Below, find the line containing "Task: Click the Restore task label text"; from there to the final line, print every line exactly and skip the pictures.

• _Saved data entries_
★ ★ ★

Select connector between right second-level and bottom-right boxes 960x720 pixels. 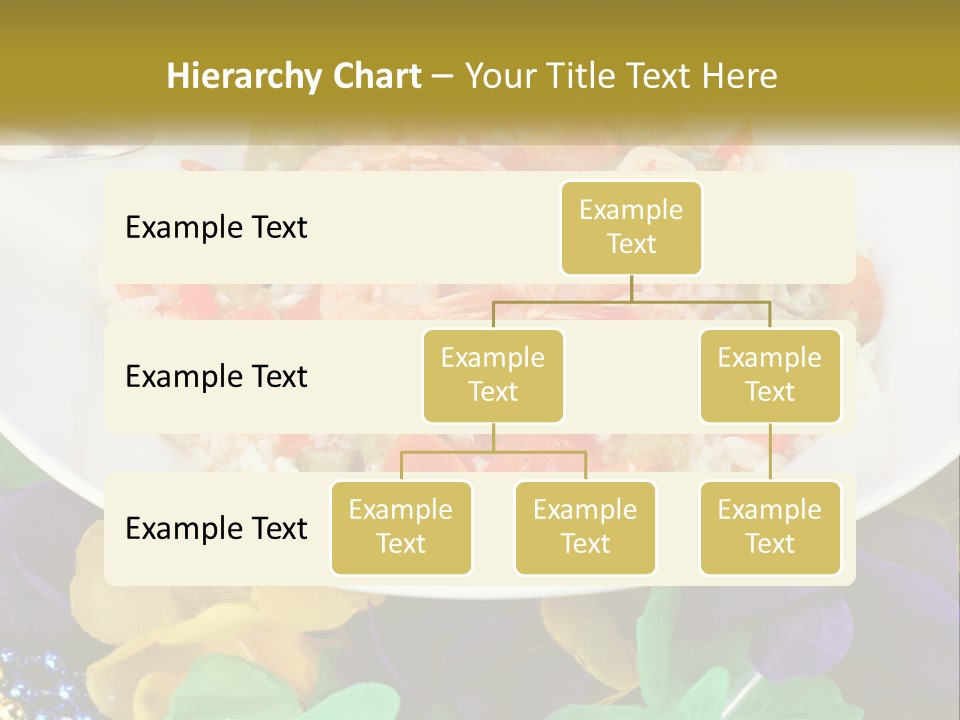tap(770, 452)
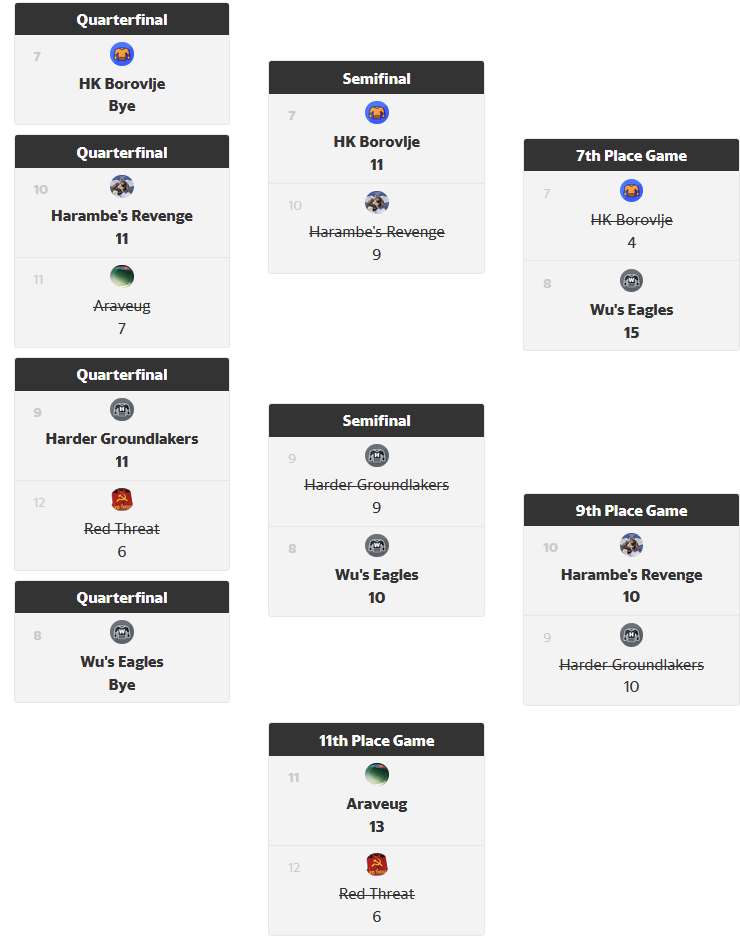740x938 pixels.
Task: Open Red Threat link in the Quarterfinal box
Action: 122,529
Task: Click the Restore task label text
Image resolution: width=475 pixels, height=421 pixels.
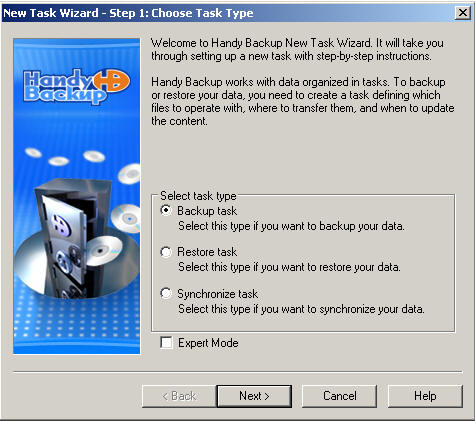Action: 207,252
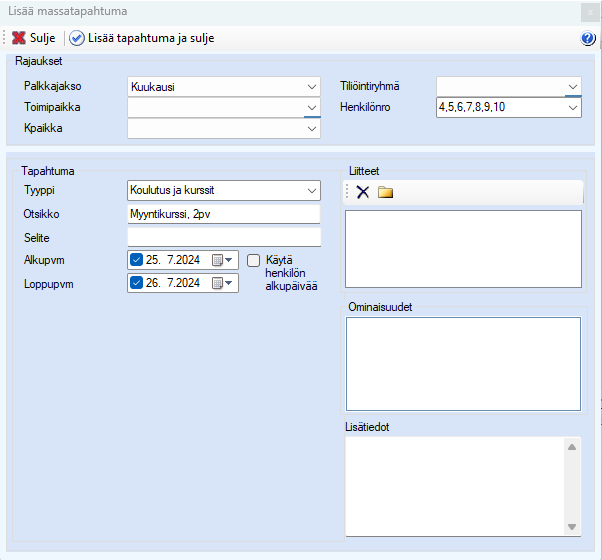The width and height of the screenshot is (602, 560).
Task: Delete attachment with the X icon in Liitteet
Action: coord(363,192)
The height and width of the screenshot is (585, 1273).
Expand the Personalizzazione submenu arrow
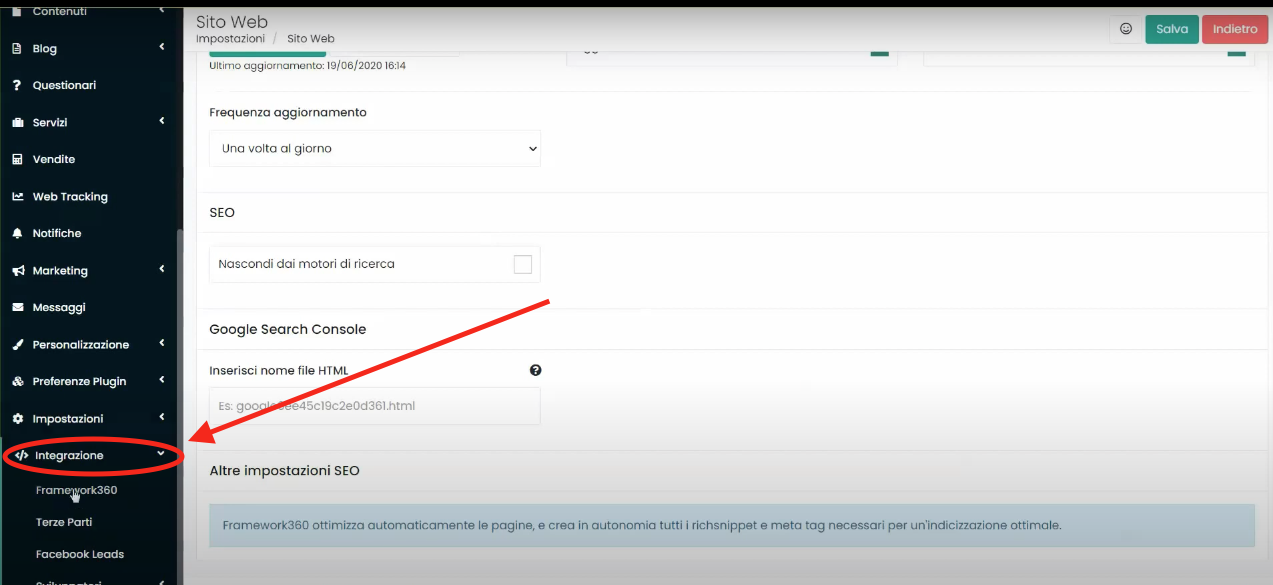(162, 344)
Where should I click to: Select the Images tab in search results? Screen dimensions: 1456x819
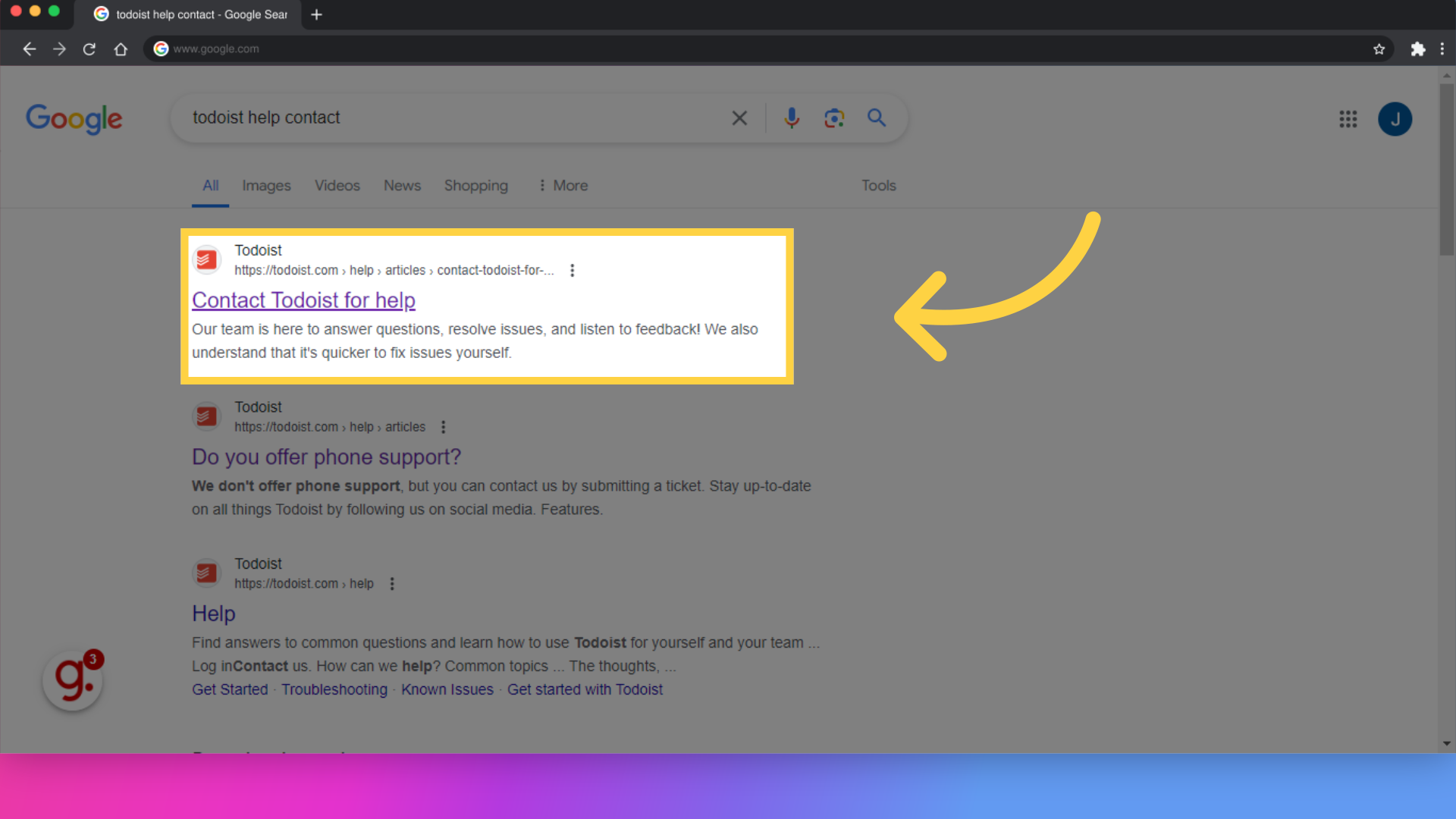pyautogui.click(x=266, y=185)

★ ★ ★

• _Answer below_
Task: Click the Restore task label text
Image resolution: width=475 pixels, height=421 pixels.
Action: 207,252
The width and height of the screenshot is (602, 560).
Task: Delete attachment with the X icon in Liitteet
Action: coord(363,192)
The height and width of the screenshot is (585, 1273).
Expand the Personalizzazione submenu arrow
(162, 344)
Where should I click to: Select the Images tab in search results? Screen dimensions: 1456x819
pyautogui.click(x=266, y=185)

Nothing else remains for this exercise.